TEXT TO READ:
■ ■ ■ ■

# Older Riken



## MT4Runner (Apr 6, 2012)

Drooler said:


> I have a lead on buying an older Riken, 20 years old, does anyone have any experience with these? Dimished tubes and Military valves? Thoughts on these boats? I am just looking for an older boat for easy smooth floats and maybe a cargo boat for something a little bigger? Thoughts and comments appreciated?


I wouldn't pay more than $600-800 for a bucket boat. If it holds air and doesn't look like it's facing an imminent blowout, a self-bailer should be worth at least $1k.

If you get a season or two of use out of it and decide to sell it, can you sell it for $200-300 less than you paid for it? If so, get it and get on the water. Our MT rivers are finally dropping into really nice runnable levels. Get out there!


----------



## nicho (Mar 18, 2009)

I have a 1986 Riken River Rider 15 and it is still going. It was rolled most of its life and treated with baby powder when stored before 303 was around. The top part of the tubes on the bow is fading a bit but thats the only issue. I got it for about 700 5 years ago and could probably sell it for 500 to 700 now. It has no leaks one patch and the valves are all fine. Before I had a trailer I would bring it home inflate it wash it real good with the hose and roll it even if I was going back out in a week. Riken are pretty bomb mine is 26 years old... if you care for it the boat should last a while.


----------



## upshitscreek (Oct 21, 2007)

■ ■ ■ ■

GIVEN INFORMATION:
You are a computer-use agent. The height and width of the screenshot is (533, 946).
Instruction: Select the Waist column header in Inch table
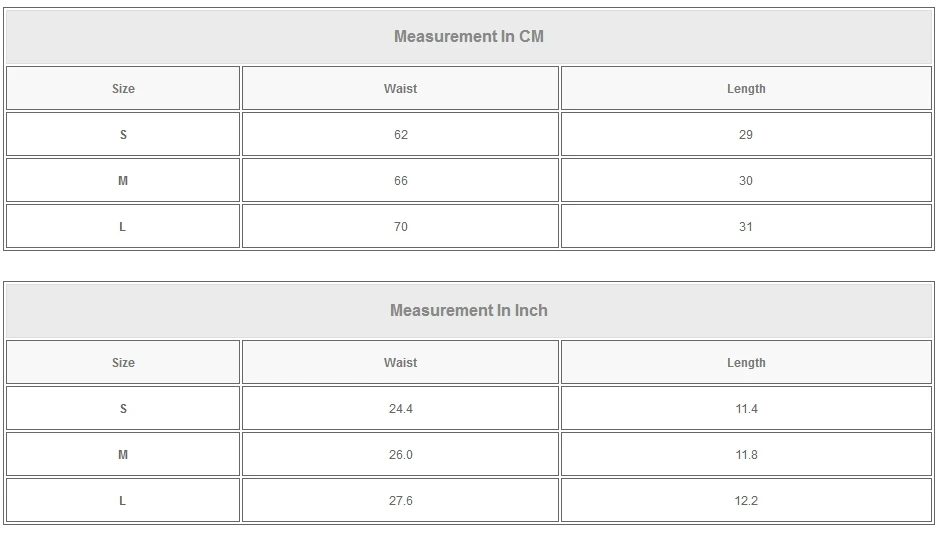400,363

■ ■ ■ ■

TASKS:
**A.** Write out the older Riken raft thread, from "I have a 1986" up to and including "(Oct 21, 2007)".
**B.** Continue the older Riken raft thread from the point where it stops.

REPLIES:
**A.**
I have a 1986 Riken River Rider 15 and it is still going. It was rolled most of its life and treated with baby powder when stored before 303 was around. The top part of the tubes on the bow is fading a bit but thats the only issue. I got it for about 700 5 years ago and could probably sell it for 500 to 700 now. It has no leaks one patch and the valves are all fine. Before I had a trailer I would bring it home inflate it wash it real good with the hose and roll it even if I was going back out in a week. Riken are pretty bomb mine is 26 years old... if you care for it the boat should last a while.


----------



## upshitscreek (Oct 21, 2007)

**B.**
riken made great,bulletproof hypalon boats so the choice to buy it or not would be more on it's condition. 20 year old hypalon can be nearly flawless if reasonably taken care of.... or shot.... or someplace in between. just depends on the life and care it had. give it the soapy water test, look at the seams,d-rings,test the valves, patches,ect. if it's online then grill them on every detail,get lots of photos and don't take any shit or lay down if it's not as described when it shows. and make that known and clear before the sale to help keep them honest. no need to be a dick, just firm. if they don't answer your questions to your liking or offer the photos you want, get a little vague in language on how long it holds air then walk away. not worth the risk of getting someone's problem boat.

military valves are fine and durable. the weakness in the design is not to over-tighten them as that can break them. just snug is fine.

diminishing tubes are cool. good for extra room inside for gear,ect. not something to worry about, i'd call it a plus really.

my first raft was a riken,btw. good stuff, no doubt.


----------



## SimpleMan (Dec 17, 2009)

I ADORE my old Riken. They are heavy, but many models were made with double layer hypalon, making them bombPROOF. There is a reason most of the Poudre outfitters were using them when they still made boats. I'd buy another old Riken if I had the need.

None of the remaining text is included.